Sunday, 2 November 2014

A '50s favourite: Quentin Durward

We had another look at one of my 1950s childhood favourites from those Sunday afternoon matinees: QUENTIN DURWARD, from 1955, here is what I wrote about it some years ago.: 
For me this is the high point of the MGM costume drama of the '50s, (as is Fritz Lang's MOONFLEET, also '55 and the camp delights that are THE PRODIGAL and JUPITER'S DARLING). 

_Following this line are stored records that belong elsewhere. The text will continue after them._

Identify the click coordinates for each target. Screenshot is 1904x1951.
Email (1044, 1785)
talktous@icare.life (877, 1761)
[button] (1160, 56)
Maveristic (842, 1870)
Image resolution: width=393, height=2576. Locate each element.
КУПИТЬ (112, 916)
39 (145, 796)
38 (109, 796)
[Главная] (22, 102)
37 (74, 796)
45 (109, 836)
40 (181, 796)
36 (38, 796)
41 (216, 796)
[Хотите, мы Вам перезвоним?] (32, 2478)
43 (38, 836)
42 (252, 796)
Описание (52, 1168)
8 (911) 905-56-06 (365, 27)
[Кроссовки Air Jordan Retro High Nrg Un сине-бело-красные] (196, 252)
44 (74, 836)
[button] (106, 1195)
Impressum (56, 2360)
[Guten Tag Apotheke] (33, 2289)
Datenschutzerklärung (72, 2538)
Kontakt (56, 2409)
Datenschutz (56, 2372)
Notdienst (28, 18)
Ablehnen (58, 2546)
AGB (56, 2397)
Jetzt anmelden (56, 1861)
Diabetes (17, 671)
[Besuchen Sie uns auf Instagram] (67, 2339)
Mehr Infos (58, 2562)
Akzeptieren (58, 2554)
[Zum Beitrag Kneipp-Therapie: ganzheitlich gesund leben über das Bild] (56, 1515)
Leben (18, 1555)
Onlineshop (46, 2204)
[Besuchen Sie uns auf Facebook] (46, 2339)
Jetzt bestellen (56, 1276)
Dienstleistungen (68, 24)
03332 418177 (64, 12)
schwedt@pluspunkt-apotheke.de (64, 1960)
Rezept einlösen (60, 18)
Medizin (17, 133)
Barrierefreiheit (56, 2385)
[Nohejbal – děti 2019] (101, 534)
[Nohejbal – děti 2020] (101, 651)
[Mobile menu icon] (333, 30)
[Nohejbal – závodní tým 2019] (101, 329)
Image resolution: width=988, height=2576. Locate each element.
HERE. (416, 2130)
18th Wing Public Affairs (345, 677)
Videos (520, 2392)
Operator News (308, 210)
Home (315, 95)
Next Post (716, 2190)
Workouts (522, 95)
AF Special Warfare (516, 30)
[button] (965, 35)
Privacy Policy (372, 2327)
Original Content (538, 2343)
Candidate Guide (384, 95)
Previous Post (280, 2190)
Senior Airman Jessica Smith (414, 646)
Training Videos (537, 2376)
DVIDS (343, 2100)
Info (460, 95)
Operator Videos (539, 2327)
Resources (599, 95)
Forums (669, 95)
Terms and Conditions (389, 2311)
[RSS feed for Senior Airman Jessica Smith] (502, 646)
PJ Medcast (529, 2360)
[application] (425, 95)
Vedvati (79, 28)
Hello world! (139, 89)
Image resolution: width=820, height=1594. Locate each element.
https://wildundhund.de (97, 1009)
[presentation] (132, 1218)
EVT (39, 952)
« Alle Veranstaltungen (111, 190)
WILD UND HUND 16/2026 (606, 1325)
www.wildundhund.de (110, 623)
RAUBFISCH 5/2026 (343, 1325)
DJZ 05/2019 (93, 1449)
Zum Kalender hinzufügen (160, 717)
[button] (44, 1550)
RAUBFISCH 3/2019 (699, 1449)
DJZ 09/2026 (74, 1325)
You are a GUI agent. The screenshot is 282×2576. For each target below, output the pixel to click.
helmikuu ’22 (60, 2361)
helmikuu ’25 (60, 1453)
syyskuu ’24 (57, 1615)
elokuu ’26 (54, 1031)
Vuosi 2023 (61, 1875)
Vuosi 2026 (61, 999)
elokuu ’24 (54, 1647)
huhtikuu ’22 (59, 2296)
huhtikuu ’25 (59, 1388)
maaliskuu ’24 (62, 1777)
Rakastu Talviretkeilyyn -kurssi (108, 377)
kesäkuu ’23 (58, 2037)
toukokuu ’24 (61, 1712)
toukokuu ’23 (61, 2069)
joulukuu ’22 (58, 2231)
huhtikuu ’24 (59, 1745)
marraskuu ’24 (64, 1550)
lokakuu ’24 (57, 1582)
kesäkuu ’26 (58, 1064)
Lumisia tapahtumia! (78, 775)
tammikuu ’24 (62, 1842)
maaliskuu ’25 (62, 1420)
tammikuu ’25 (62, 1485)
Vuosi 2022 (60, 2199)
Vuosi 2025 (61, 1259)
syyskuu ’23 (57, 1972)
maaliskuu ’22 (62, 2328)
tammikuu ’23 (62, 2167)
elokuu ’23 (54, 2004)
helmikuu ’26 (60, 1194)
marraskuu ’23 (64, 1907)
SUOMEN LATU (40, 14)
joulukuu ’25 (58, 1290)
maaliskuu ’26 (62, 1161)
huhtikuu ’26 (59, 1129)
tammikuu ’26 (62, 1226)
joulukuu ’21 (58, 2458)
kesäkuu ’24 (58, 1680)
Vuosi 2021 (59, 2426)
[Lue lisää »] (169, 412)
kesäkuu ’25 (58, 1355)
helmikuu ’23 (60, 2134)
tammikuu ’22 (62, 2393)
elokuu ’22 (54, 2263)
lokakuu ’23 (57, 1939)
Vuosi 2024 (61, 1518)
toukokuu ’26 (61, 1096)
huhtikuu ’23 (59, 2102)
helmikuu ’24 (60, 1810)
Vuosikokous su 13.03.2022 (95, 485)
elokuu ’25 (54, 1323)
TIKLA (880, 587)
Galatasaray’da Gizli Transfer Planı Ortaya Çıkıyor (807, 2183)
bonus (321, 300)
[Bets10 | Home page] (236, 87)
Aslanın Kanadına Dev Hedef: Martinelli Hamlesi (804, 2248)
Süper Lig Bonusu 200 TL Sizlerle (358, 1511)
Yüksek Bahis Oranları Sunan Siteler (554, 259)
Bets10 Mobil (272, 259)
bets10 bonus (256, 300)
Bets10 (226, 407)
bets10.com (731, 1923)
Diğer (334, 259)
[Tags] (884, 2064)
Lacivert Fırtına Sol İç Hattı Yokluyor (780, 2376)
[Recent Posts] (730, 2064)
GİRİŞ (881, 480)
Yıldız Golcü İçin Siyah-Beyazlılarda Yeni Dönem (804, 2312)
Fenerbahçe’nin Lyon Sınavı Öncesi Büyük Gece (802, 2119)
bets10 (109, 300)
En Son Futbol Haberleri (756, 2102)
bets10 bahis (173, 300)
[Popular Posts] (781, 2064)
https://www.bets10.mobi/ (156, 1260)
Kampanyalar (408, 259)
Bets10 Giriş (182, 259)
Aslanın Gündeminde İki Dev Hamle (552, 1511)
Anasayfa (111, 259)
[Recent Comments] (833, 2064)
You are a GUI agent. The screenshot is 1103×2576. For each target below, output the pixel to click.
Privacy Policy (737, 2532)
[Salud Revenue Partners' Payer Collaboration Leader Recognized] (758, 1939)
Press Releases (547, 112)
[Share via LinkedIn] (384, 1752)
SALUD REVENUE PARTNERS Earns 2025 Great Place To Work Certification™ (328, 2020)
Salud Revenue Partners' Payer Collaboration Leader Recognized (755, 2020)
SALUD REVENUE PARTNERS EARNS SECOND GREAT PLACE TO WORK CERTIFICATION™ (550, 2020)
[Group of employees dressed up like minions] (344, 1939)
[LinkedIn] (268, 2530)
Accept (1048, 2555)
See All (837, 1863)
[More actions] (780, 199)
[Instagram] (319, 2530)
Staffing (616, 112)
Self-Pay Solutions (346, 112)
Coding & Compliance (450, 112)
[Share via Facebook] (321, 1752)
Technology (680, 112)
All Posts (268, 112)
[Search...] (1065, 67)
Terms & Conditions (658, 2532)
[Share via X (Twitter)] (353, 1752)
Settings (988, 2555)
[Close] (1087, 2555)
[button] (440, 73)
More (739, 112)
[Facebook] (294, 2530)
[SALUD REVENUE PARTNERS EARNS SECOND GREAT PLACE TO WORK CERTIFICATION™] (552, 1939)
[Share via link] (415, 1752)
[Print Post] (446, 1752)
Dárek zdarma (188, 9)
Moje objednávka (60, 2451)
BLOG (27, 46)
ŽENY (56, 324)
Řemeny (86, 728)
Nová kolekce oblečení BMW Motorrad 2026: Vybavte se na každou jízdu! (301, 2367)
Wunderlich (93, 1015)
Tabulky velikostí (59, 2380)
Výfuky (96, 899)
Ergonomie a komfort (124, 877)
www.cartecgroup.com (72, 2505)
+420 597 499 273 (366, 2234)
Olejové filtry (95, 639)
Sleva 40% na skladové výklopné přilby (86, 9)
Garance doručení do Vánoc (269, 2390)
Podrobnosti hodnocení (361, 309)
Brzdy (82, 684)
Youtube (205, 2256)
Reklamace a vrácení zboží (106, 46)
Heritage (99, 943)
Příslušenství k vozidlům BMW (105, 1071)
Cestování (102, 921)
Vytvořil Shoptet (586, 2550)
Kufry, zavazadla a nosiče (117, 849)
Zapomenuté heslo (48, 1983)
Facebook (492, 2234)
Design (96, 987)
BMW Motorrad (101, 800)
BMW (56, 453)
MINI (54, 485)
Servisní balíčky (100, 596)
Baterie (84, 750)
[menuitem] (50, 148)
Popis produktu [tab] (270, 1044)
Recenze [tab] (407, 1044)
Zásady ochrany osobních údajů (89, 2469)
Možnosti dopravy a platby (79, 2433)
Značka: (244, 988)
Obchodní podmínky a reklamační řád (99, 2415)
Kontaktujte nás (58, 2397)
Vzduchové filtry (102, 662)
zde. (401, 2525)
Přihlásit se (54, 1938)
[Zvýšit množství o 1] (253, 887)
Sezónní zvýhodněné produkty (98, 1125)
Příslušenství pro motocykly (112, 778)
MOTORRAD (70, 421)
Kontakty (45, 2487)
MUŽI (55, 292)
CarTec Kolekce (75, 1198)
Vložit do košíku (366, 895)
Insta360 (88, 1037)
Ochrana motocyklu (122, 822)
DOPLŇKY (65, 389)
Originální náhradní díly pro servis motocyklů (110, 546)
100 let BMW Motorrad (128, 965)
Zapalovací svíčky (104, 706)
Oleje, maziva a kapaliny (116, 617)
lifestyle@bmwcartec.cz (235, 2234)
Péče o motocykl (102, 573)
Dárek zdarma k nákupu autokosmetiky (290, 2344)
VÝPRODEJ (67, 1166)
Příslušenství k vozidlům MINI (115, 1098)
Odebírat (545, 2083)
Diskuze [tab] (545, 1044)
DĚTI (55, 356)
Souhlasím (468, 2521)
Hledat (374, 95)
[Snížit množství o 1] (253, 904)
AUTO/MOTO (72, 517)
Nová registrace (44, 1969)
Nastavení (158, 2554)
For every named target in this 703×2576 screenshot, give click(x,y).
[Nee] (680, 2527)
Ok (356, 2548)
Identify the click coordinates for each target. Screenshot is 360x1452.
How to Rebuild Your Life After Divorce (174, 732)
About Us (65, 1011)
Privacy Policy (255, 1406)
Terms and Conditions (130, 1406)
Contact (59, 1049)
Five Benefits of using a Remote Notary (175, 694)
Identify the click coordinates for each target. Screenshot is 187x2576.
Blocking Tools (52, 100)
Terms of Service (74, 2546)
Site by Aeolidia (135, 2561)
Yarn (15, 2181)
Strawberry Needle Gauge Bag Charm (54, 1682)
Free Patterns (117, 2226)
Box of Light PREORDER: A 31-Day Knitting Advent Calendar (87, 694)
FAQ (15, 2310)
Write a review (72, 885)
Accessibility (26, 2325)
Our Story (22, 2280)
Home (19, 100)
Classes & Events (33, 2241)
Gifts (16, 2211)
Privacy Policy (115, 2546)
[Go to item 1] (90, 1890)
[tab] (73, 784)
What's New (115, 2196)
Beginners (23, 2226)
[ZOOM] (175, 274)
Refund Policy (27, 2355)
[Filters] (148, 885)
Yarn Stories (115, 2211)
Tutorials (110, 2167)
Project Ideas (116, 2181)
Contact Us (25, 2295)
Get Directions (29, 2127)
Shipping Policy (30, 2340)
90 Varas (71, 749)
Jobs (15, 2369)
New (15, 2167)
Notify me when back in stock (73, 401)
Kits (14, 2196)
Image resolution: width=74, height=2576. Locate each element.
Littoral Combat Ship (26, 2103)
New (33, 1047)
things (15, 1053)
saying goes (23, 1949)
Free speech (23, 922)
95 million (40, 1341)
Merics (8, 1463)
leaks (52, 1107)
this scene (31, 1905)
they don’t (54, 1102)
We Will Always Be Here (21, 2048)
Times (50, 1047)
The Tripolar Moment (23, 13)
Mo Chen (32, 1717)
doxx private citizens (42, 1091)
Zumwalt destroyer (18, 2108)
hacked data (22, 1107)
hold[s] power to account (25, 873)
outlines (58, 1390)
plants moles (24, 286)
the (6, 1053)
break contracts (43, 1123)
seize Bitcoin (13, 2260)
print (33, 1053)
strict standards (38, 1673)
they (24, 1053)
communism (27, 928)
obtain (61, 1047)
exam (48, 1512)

I saw QUENTIN DURWARD as a child and loved it, it was perfect on the big screen - that climax on the bell ropes of the burning tower, the lady being stripped to her undergarments by the dastardly villains, all that derring-do among the chateaus of France, and that great supporting cast of Robert Morley as the devious king, George Cole, Wilfrid Hyde White, Ernest Thesiger etc. but the two stars are Robert Taylor, then perhaps in decline, and Kay Kendall, on the ascent after her English roles (like GENEVIEVE, SIMON AND LAURA) - she would go on to do three perfect comedy roles for stylish directors (Cukor, Minnelli and Donen in LES GIRLSTHE RELUCTANT DEBUTANTE and ONCE MORE WITH FEELING) before her untimely death from leukemia in September 1959. 
She is perfect here in the medieval setting clutching her jewel box and fending off the bandits - it all played out perfectly on the big screen - while Taylor has great dignity and plays his ageing knight ruefully aware of his own mortality. Its all just a sheer delight I never tire of, at least I have a Cinemascope print, its usually panned and scanned on television. Director: Richard Thorpe, produced by Pandro S Berman, who produced Kendall's other MGM films.
Kay is somewhat of a patron saint here at The Projector .... as per all those posts on her, see label. 
Robert Taylor too had a late renaissance here with these costumers like IVANHOE, QUO VADIS. VALLEY OF THE KINGS and QUENTIN DURWARD. (KNIGHTS OF THE ROUND TABLE is not in the same league).